A screenshot of the comparison view, showing line-by-line differences in changed files.

Push and Pull changes

Pushing and Pulling are two of the most commonly used actions within Git. To synchronize changes that other people have made to the remote repository, you must Pull from there. This is done in Visual Studio for Mac by selecting the Git > Pull menu.

Once you have updated your files, reviewed and committed them, you must then Push them to the remote repository to allow others to access your changes. This is done in Visual Studio for Mac by selecting the Git > Push menu.

You can also Commit and Push your changes at the same time, via the Git Changes window:

Screenshot of the git Changes window open, showing a ... menu open with a Commit Staged and Push item highlighted.

Using the Blame, Log, and Merge views

At the top of the editor window, there is a drop down with version control options as shown below:

Screenshot of a drop down menu with choices for Source, Changes, Blame, and History.

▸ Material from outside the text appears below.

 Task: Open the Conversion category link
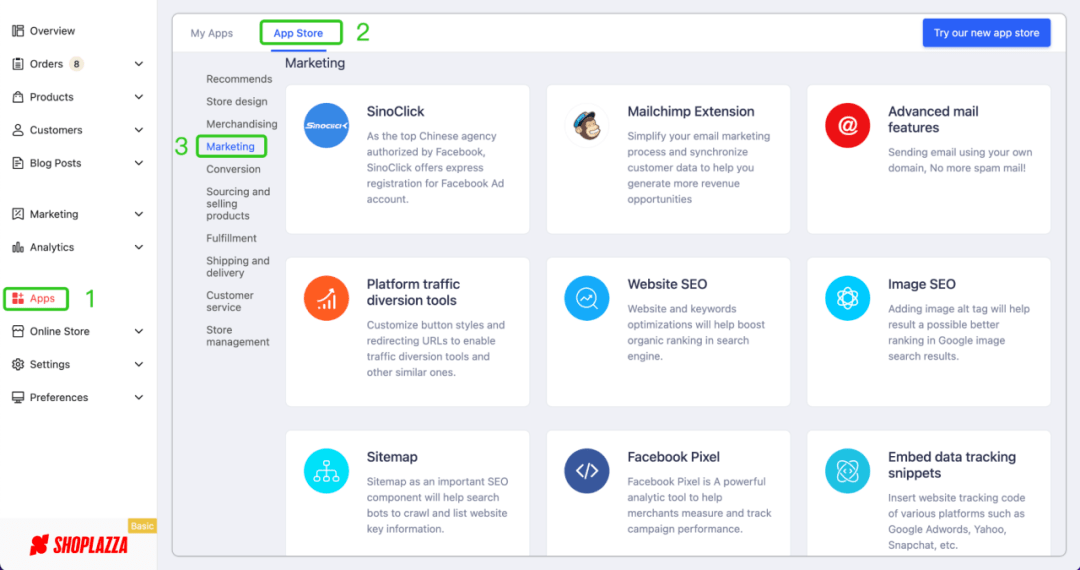[233, 169]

These allow the following actions:

  • Source - Displays your source code file.
  • Changes - Displays the change in code between your local file and the base file. You can also compare different versions of the file from different hashes:
  • Blame - Displays the username of the user associated with each section of code.
  • Log - Displays all the commits, times, dates, messages, and users that are responsible for the file:
  • Merge - This can be used if you have a merge conflict when committing your work. It shows a visual representation of the changes made by you and the other developer, allowing you to combine both sections of code cleanly.

Switching branches

By default, the first branch created in a repository is known as the main branch. There isn't technically anything different between the main branch and any other, but the main branch is the one that is most often thought of in development teams as the 'live' or 'production' branch.

An independent line of development can be created by branching off main (or any other branch, for that matter). This provides a new version of the main branch at a point in time, allowing for development independently of what is 'live.' Using branches in this way is often used for features in software development

Users can create as many branches as they like for each repository, but it is recommended that once they have finished using a branch, it is deleted it to keep the repository organized.

Branches are viewed in Visual Studio for Mac by browsing to Git > Manage Branches and Remotes...:

A screenshot of the Manage Branches and Remotes view, with a location branch selected.

Switch to another branch by selecting it in the list and pressing the Switch to Branch button.

To create a new branch select the New button in the Git repository configuration dialog. Enter the new branch name:

A screenshot of the create new branch dialog, showing a blank name field and a message listing out allowed characters for the branch name.

You can also set a remote branch to your tracking branch. Read more about tracking branches in the Git documentation.

See the current branch in the Solution Window, next to the project name:

A screenshot of the solution window showing a solution named NetPodcast.Services with a branch name of main in parentheses.